- _WHAT IS EXPECTED_: In the records below, find the line containing "The width and height of the screenshot is (565, 638)." and the line containing "Screen dimensions: 1366x768"; please repeat exactly the lines from one to the other, both included, and nothing more.

** INPUT RECORDS follows **

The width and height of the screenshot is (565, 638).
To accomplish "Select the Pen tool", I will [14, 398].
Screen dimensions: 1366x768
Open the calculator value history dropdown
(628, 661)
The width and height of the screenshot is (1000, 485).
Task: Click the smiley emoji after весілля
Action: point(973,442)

** End of INPUT RECORDS **
** INPUT RECORDS follows **

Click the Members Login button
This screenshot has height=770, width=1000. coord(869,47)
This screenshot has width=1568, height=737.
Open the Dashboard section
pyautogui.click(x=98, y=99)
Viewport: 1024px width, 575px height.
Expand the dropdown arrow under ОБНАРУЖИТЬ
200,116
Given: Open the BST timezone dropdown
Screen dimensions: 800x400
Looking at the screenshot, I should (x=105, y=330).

** End of INPUT RECORDS **
** INPUT RECORDS follows **

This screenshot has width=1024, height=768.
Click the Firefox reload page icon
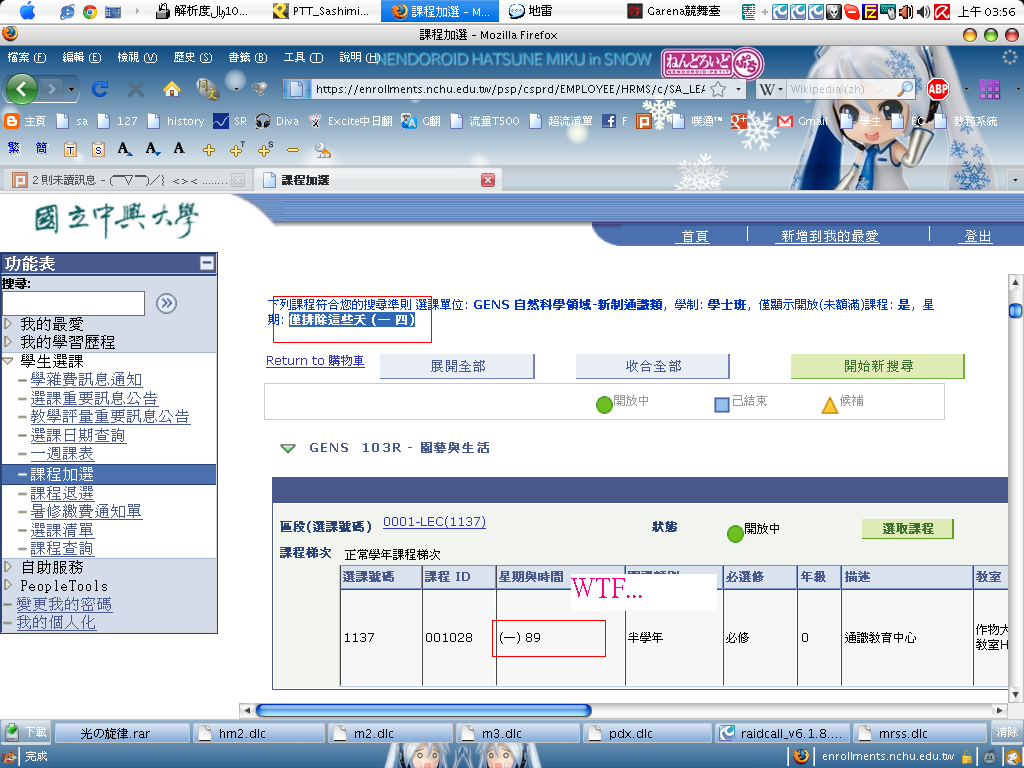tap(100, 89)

** End of INPUT RECORDS **

- _ANSWER TO THE PROBLEM_:
The width and height of the screenshot is (565, 638).
To accomplish "Select the Pen tool", I will [14, 398].
Screen dimensions: 1366x768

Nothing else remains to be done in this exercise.